▶ **Consigne**: Reproduisez à l'identique les lignes qui vont de celle contenant « Where should I click to: Tap » jusqu'à celle contenant « click(259, 107) », ces deux lignes comprises.

══ Documents fournis

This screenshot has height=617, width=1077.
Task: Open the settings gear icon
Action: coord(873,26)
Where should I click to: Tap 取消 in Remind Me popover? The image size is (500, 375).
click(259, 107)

════
══ Documents fournis

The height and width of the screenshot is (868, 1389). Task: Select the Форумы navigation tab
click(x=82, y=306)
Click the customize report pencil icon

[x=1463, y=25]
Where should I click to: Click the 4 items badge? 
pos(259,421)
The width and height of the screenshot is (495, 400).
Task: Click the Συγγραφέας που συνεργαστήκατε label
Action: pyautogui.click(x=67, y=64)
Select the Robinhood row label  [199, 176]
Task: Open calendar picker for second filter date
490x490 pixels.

════

▶ **Corrigé**:
Where should I click to: Tap 取消 in Remind Me popover? The image size is (500, 375).
click(259, 107)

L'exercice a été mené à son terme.